Nuovi obblighi fiscali: arriva la fiscalizzazione cloud per bar e caffè
Secondo un’analisi[4] di SumUp svolta nel 2025 su oltre 5.000 esercenti, il 73,8% degli scontrini battuti nei caffè e ristoranti è ancora cartaceo, mentre nei bar la percentuale è il 72,4% (a fronte di una media nazionale in cui solo un quarto delle ricevute viene ormai stampato): questo dato evidenzia come, nonostante l’evoluzione dei pagamenti cashless, la gestione fiscale rappresenta ancora un’area chiave di trasformazione per il settore.
Tra 2027 e 2029, il Governo italiano si prepara a dire definitivamente addio agli scontrini cartacei, con un piano in tre fasi che porterà alla completa transizione verso documenti inviati via SMS, email o QR code.
Per andare incontro a una sempre maggiore integrazione tra pagamenti e registrazione dei corrispettivi, SumUp porta a SIGEP 2026 Cassa Fiscale Online, strumento di fiscalizzazione cloud che consente ai bar e alle caffetterie di inviare automaticamente e in tempo reale i dati all’Agenzia delle Entrate, sia per i pagamenti digitali, sia per quelli in contanti, senza necessità di stampanti fiscali o hardware aggiuntivo: questa soluzione permette di semplificare e ridurre i costi, ma anche di trasformare l’adeguamento normativo in un’opportunità di modernizzazione del punto vendita.

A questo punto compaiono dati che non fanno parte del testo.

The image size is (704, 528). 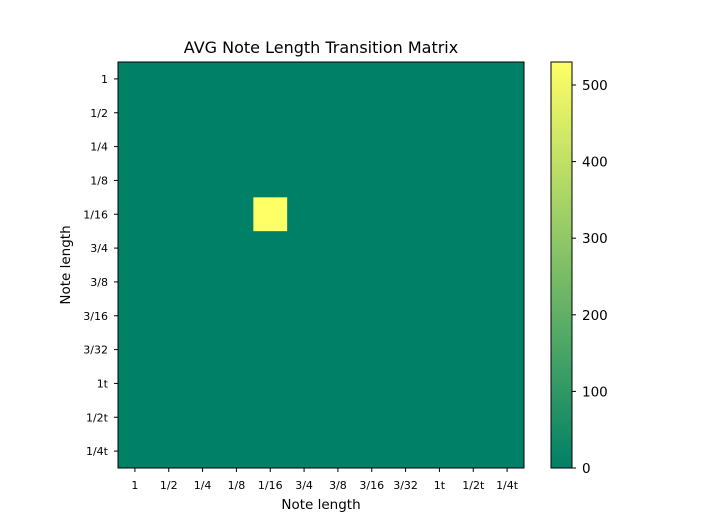 What do you see at coordinates (99, 248) in the screenshot?
I see `y-tick-label: 3/4` at bounding box center [99, 248].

Boom del caffè, cresce il menu e la complessità del punto cassa
Anche grazie alle nuove abitudini di consumo, il caffè diventa centrale nell’offerta di bar e caffetterie, trasformando la pausa in un’esperienza personalizzata: dalle ricette ispirate ai trend social (l’autunnale Pumpkin Spice Latte o il natalizio Gingerbread Latte), alle materie prime di qualità (i cosiddetti specialty coffee), sino al coffee mixology, drink analcolici a base caffè, tè e altre bevande energizzanti che compongono proposte alcol-free legate al benessere.
Il menu della caffetteria si amplia e si frammenta, aumentando così anche la complessità di gestione del punto vendita: più ingredienti e maggiore rotazione delle scorte richiedono, infatti, un’organizzazione attenta di prezzi e prodotti. In questo contesto, strumenti di gestione come Cassa Lite di SumUp aiutano i merchant a tenere sotto controllo menu, inventario e vendite, supportando l’evoluzione dell’offerta senza appesantire l’operatività quotidiana.
Dal bancone ai tavoli, la gestione del bar è mobile
SumUp porta a SIGEP 2026 anche Terminal, dispositivo “all-in-one” che integra POS, cassa e gestione ordini in un unico strumento portatile. Pensato per accompagnare nella crescita i merchant di bar e caffetterie, consente di accettare pagamenti, gestire comande, stampare scontrini direttamente ai tavoli e in tutte le altre aree del locale (non solo al bancone).
Grazie alla fotocamera integrata e alla tecnologia AI, inoltre, Terminal permette di digitalizzare istantaneamente menù e listini: è l’ideale per i locali che hanno l’esigenza di cambiare spesso l’offerta per proporre piatti e bevande con ingredienti freschi e stagionali, opzione sempre più apprezzata dai consumatori.
A rendere Terminal un punto cassa mobile sono anche le funzionalità WiFi e 4G, la possibilità di estrapolare report di vendita in tempo reale e di organizzare lo staff da un unico dispositivo: tutto ciò migliora la velocità del servizio e l’esperienza del cliente, supportando i merchant soprattutto nei momenti di maggiore affluenza.
[1] Report IMARC Italy Coffee Market
[2] Osservatorio Bar e Caffè Cashless di SumUp
[3] Osservatorio Consumi Cashless di SumUp
[4] SumUp ha analizzato gli scontrini emessi da oltre 5.000 esercenti nel 2024 e nel primo semestre 2025 e le fatture emesse tra 2023 e 2025 per indagare quanto siano diffuse le ricevute cartacee in diversi settori merceologici (food, retail, turismo e trasporti). Il campione è rappresentato da, commercianti, ristoratori, professionisti e artigiani, parte della base utenti di SumUp.